● **What you are asked to do**
For every line in the material below that holds "screenshot", report the line.

● **Provided information**

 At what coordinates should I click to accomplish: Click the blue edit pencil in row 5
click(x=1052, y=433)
==
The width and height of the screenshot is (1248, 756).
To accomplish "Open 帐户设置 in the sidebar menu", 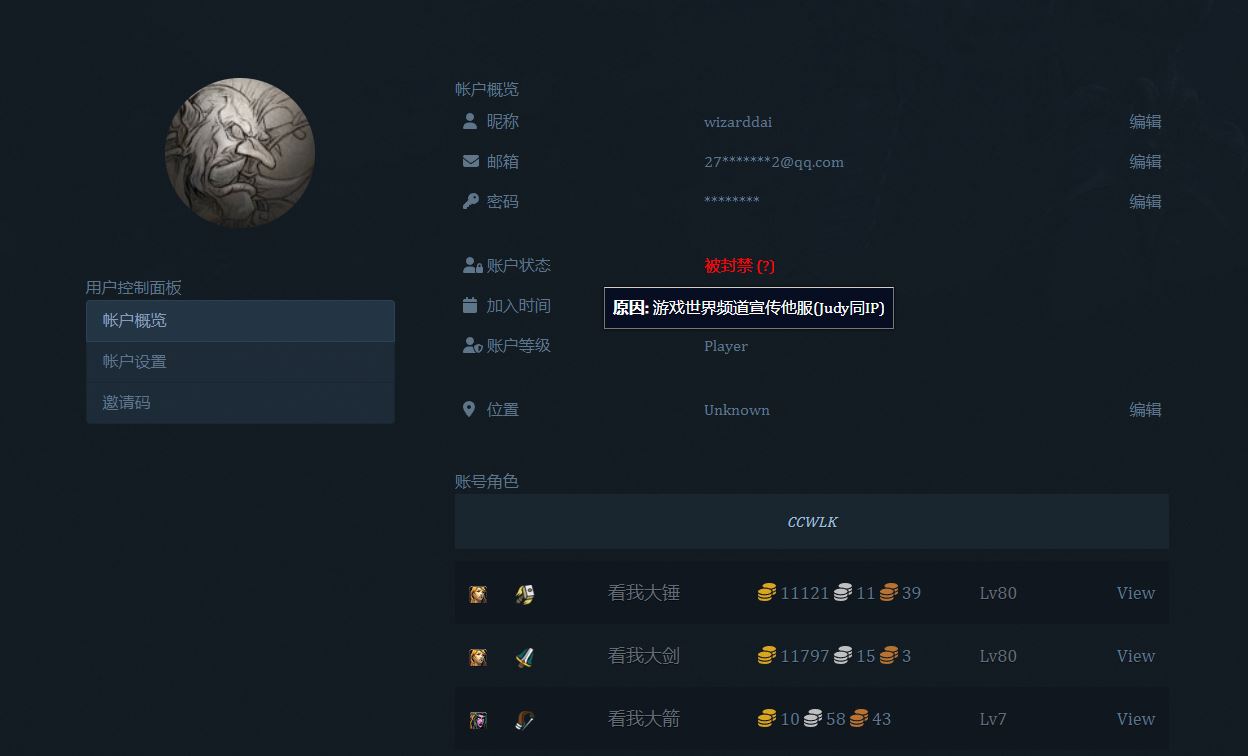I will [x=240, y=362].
* * *
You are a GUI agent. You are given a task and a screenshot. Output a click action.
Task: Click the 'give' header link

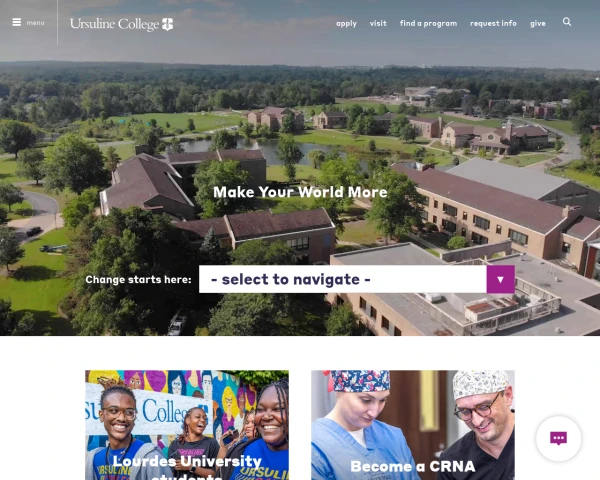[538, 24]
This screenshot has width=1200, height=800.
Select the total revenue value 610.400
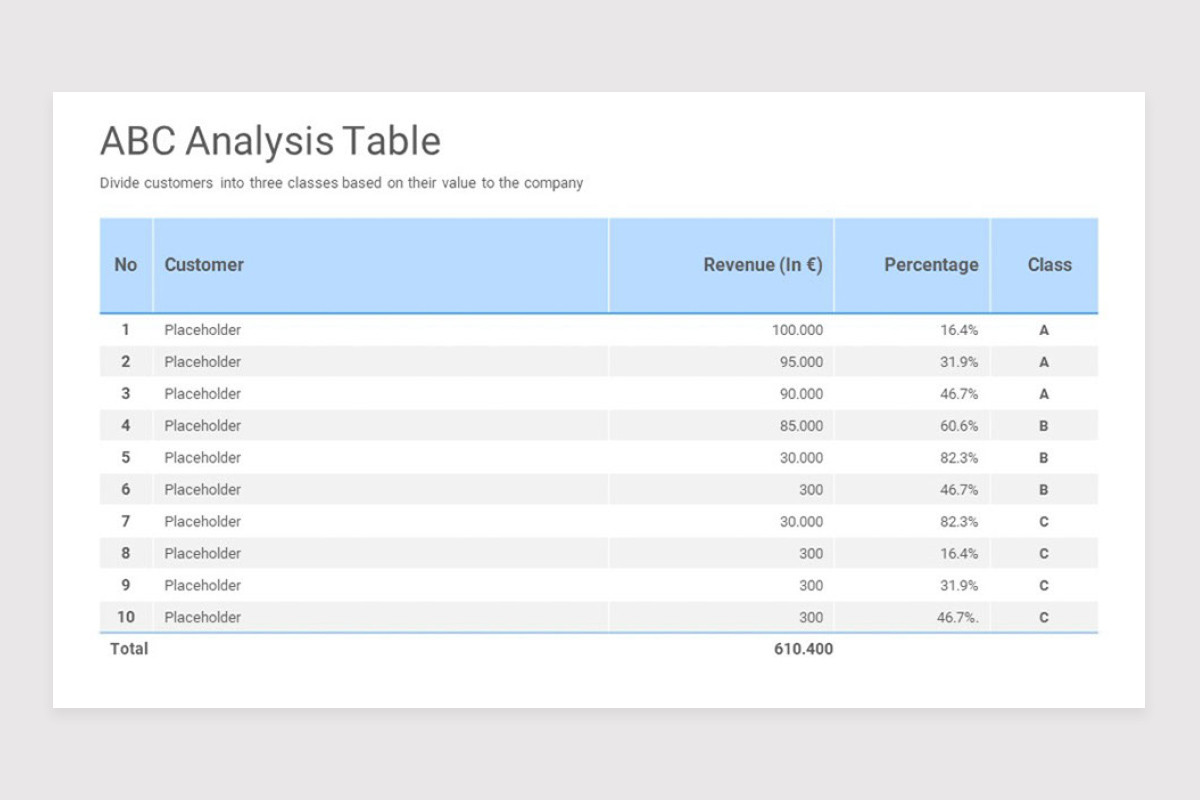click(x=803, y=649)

● **Response**
The width and height of the screenshot is (1248, 756).
You are a GUI agent. You are given a task and a screenshot. Output a click action.
This screenshot has width=1200, height=800.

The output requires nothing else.